• **AIM**:
According to the forum post about reverse engineering cognition, which website was infamous for its errors?

Reverse Engineering Cognition - iolins
https://www.mitre.org/publications/technical-papers/reverse-engineering-cognition
======
iolins
As mentioned in this paper, the present resources for learning RE binaries is
not good enough.

"opensecuritytraining.info is somewhat smattering of topics rather than a
logical sequence of exercises that vuilds upon each other [sic]".

(thenewboston is quite infamous for its teaching methodology. w3schools.com
was also infamous for its errors. This link
[https://news.ycombinator.com/item?id=17397823](https://news.ycombinator.com/item?id=17397823)
shared on here itself explains why some books on programming languages with
catchy titles are teaching concepts in the worst manner possible ("the worst
book on C programming" as mentioned by Brian Kernighan himself in one of his
talk).

So what are your best experiences/opinions/resources on learning binary RE and
exploitation to minimize time wasting on pseudo-intellectual
books/courses/youtube-tutorials by self acclaimed l33t h4x0rs and spend that
time on learning the ACTUALLY required concepts clearly in logical manner to
maximize the learning part and minimize the time wastage on some completely
unrelated topics.

One previous discussion where some people are discouraging a beginner asking
questions about RE by telling him that asking for right book and tutorials is
like asking for short tricks (which the OP is clearly not doing).

[https://news.ycombinator.com/item?id=14481686](https://news.ycombinator.com/item?id=14481686)

• **GIVEN DATA**:

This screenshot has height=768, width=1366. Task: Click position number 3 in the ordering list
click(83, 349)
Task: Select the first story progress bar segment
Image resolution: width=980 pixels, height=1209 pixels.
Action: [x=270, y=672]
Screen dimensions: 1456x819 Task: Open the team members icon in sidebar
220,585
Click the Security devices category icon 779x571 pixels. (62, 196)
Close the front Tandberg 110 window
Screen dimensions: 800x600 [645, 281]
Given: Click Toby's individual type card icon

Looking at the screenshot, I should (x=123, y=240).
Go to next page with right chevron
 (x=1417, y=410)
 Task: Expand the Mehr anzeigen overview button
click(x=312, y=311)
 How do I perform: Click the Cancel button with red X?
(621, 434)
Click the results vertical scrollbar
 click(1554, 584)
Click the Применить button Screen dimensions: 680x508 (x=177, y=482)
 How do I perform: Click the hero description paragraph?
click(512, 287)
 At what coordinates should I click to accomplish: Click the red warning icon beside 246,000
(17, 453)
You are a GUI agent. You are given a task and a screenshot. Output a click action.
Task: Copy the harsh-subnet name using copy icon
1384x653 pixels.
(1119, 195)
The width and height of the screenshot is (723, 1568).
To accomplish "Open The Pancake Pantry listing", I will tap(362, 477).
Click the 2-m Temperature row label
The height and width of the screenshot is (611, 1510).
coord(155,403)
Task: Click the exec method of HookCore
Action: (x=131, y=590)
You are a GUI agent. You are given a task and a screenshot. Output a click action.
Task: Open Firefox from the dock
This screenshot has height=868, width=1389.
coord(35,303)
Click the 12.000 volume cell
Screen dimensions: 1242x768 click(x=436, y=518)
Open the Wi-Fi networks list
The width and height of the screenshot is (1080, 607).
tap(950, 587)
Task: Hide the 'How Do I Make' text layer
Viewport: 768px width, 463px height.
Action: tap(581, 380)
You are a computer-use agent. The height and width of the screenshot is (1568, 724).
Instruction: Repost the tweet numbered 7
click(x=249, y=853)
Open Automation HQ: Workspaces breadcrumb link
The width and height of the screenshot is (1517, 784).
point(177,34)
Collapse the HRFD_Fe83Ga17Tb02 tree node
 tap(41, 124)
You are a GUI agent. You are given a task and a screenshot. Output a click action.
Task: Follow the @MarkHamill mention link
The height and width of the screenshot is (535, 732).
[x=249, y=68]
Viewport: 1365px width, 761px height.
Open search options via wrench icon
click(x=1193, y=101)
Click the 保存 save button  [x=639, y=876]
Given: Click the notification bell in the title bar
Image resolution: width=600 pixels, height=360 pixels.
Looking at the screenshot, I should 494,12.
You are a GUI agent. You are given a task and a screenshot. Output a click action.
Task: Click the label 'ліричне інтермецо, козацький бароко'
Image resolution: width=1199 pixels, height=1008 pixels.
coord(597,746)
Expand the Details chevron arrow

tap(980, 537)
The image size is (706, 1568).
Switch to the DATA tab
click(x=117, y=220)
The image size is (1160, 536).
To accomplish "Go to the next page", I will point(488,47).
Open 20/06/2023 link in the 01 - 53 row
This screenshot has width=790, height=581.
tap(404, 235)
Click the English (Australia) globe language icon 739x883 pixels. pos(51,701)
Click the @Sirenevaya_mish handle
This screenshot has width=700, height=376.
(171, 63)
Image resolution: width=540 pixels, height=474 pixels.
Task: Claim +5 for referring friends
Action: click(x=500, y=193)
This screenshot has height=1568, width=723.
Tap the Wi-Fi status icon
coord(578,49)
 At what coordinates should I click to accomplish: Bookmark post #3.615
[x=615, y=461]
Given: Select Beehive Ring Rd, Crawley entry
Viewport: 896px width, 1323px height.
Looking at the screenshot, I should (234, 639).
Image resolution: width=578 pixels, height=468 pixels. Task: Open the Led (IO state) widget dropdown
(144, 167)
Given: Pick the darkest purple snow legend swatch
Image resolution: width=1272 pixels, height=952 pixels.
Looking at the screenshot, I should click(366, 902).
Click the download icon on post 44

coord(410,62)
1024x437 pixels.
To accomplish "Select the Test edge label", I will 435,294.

• **TASK OUTPUT**:
w3schools.com